Movencorp also referred to as Moven, is a fintech company working with banks, credit unions and fintechs.

History
Moven was co-founded in 2011 by Brett King, author of the Bank 2.0, Bank 3.0 and Bank 4.0 books and others. 

In August 2012, Moven announced that it had closed a $2.4 million seed investment round, funded by Moven's founders, Anthemis Group, Raptor Ventures, Kevin Plank (CEO of Under Armour), and a syndicate of Singaporean investors.  In 2013, a fintech VC fund Life.SREDA invested $2 million in the Movenbank. Also in 2013, Moven launched its mobile banking and mobile payment services.

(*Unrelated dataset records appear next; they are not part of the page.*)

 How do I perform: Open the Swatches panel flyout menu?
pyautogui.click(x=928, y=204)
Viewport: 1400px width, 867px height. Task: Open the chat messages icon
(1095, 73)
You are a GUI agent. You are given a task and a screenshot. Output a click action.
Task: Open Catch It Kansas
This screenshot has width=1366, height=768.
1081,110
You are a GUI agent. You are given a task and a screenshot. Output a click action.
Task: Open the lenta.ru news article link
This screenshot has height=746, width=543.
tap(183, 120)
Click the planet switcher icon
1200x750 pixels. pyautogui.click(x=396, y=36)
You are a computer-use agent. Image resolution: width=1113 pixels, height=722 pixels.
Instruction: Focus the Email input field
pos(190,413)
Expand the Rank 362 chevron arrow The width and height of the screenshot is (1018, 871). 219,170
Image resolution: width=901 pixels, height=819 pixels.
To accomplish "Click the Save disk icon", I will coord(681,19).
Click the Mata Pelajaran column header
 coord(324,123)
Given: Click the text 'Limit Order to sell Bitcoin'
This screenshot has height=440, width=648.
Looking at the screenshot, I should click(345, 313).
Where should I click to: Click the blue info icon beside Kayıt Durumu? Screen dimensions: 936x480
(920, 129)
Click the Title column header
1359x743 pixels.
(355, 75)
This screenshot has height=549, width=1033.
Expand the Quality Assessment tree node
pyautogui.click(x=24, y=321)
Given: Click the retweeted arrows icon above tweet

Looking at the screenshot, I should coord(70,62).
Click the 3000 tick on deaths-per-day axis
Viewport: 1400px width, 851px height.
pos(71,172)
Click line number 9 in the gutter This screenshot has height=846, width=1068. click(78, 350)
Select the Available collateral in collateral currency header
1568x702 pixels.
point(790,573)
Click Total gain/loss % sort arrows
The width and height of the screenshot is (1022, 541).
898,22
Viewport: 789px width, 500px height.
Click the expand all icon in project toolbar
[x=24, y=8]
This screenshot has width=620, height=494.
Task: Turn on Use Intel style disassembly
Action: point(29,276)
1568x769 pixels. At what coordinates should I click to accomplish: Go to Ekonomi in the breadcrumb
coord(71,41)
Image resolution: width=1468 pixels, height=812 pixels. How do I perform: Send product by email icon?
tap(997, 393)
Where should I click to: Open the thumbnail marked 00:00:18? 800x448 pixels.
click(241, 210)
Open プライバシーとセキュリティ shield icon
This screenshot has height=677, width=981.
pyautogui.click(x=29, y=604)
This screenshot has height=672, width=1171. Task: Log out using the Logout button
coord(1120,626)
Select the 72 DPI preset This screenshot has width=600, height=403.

In 2020, Moven closed its Neobank operations to refocus its efforts on white label B2B efforts with financial institutions and fintechs. The company continues to operate as a digital banking and financial technology application developer, providing financial institutions and fintechs with APIs and SDKs.

in 2021 a new management team was formed with Richard Radice transitioning to CEO and  fintech veteran Bryan Clagett, joining as CRO.

Media coverage
Moven has been featured in American Banker, BetaKit, BRW, and PSFK.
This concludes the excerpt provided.